The person who doesn't scatter the morning dew will not comb gray hairs.

Aaargggghhh...
My upper back, shoulders really, is so freakin' sore... wtf?!?
Tension or something...
You know how I dislike massage, or maybe it is just being touched or something... well, I feel like there is a midget with stubby little fingers standing behind me, oiling up his hands, and I am mostly naked and sitting in a suburban mall and there are a bunch of teenage girls walking by laughing at me because the midget with the stubby fingers is about to put his hands all over me... kinda tight, you know... Damn...
I am sitting here full of anticipation and shit, waiting for a message that never arrives but was promised to arrive many times... that might be the midget that is hovering behind me... I miss my wife, she's not a midget though... she's just busy... uhh, stuff like that...
I was asked the other day to describe my ideal job... I almost laughed because what I wanted to say would obviously not be what this person wanted to hear... See, in my ideal job I am the CEO and Founder of Studmuffin Enterprises.
We are a multinational limited liability company (llc) that provides training and expertise in a number of fields.
Mostly we run schools for hot highschool dropouts where they learn how to really slut it up... nightclasses, you know... Classes on how to be a professional fluffer, dressing for success, how to pass in society as a good girl when you are anything but, you know, typical stuff...

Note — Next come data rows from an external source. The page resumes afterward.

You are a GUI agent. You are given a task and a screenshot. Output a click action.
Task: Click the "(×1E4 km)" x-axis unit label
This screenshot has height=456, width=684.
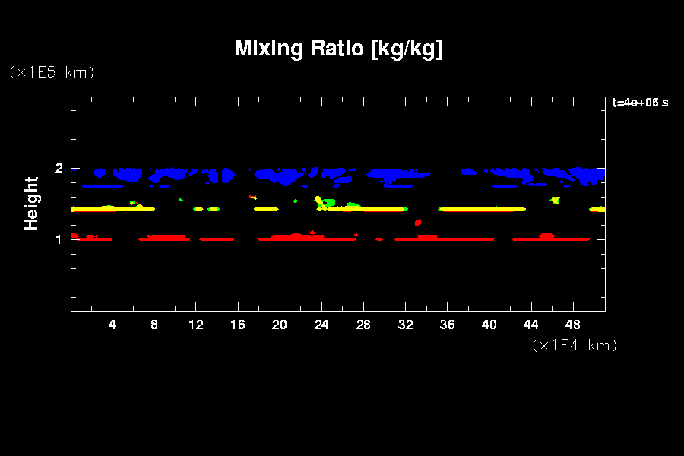(575, 345)
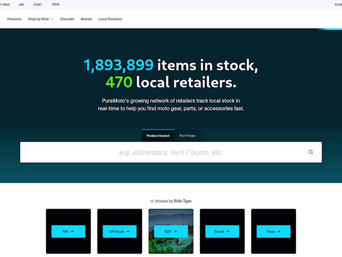The width and height of the screenshot is (342, 257).
Task: Click TRACK in the top ticker strip
Action: pos(55,4)
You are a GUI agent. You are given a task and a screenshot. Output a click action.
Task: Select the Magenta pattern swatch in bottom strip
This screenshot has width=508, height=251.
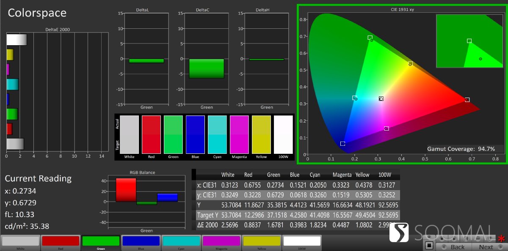221,241
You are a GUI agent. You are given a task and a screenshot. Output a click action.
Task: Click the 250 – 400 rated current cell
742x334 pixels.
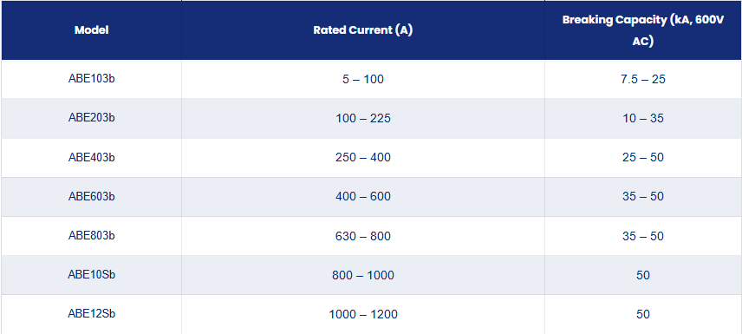click(x=363, y=158)
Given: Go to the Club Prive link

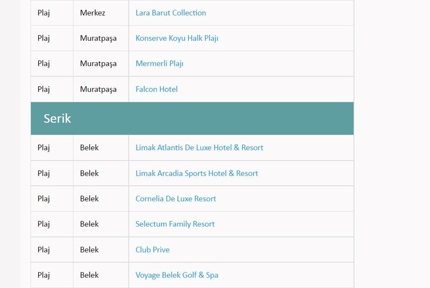Looking at the screenshot, I should pyautogui.click(x=152, y=250).
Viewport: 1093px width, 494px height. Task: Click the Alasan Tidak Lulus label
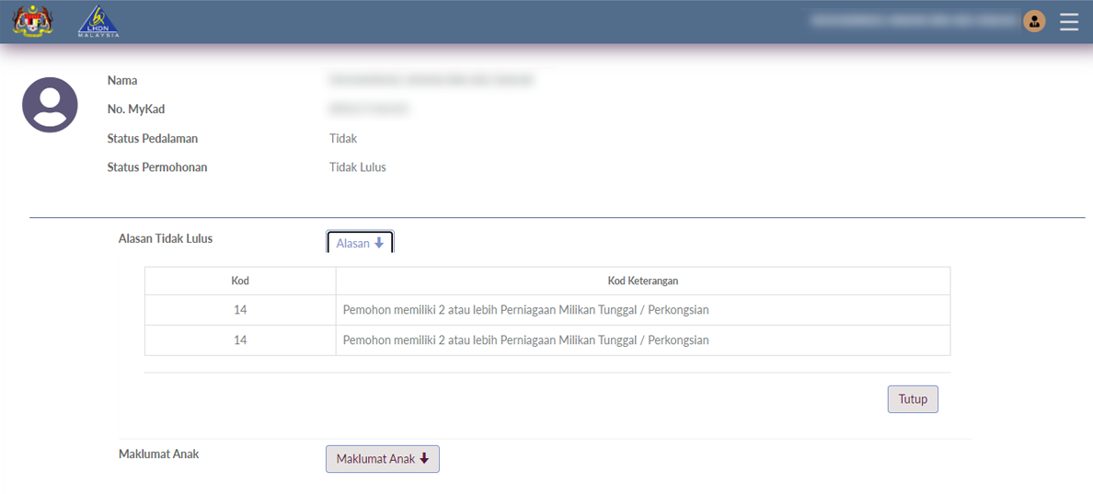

We have classes for boys too, nerds, mostly... we have classes designed to toughen them up where we subject them to hours of harrassment... after a while they develope a thick skin and all sorts of abuse will roll right off of them... we teach them self defense also, which involves either how to roll up into a tight little ball on the ground, protecting their heads and privates... or how to eventually explode into a ball of fury, flailing and swinging and crying hysterically... this is kind of an advanced class, the hard part being getting them to say the right things as they put all their energy into freaking out...
As founder and CEO I have the privilige of working closely with the students, I am a hands on kind of guy... I give to them the "real world" experience that will take them places... Noone graduates until they make it past me. For the fluffers, I am the final exam... they gotta fluff me up good or I will send their asses back to day one... For the Nerds, boy I ride their asses like nobodies business until they feel the rage just bubbling inside... I let them explode and take their fury out on me... I let them swing away and judge their impact, I listen to their sobbing screams and make the judgement as to how embarassed they will be about it later on... then I kick their asses, just a little bit... make sure they know their place... NERDS!!!!
Of course I am also fabulously rich and attractive...
Not sure that this response would get me too far... I told them something different, something relevant... They were still concerned that I might be overqualified and too senior(wtf?) and too hot and sexy (as one girl put it) to fit in there... I told them I could wear baggier pants if that would help... maybe colors that are out of my season so as not to accentuate my healthy glow... or they could just get used to it...
I'm not sure why they wouldn't want to hire someone who is super qualified and hot, I mean really...
OH, and I was going to mention, I am soooo through with these bullshit holidays... Pi day, I mean really... just another corporate holiday so the suits can try and make a bunch of money off of us... You better wear something with Pi on it or you might get pinched... damn... National steak and BJ day, yeah, right... too many problems with that to really get into... Ahh, bah humbug... scrooges abound... I need a holiday I could really get into, like national get your ass to a sunny beach and have a drink day... Hey, slap your guy/gal on the ass day... National sneak a picture of your wife in the shower day...
I don't know, something... but you know, regardless of what I came up with there would suddenly be some sort of market for things to go along with it... film, beach umbrellas, big plastic spanking hands, etc... and it would be all ruined... maybe I should start a secret holiday day... something only a few special people know about, we could form a committee and pick a day and decide what we want to celebrate on that day... and we will seal it with a kiss... a kiss of secrecy... makes it more personal that way... that way certain people will not feel the need to try and seduce the secret out of me... unless they really want to... some people are just hard coded that way... some people just can't help but try to seduce me...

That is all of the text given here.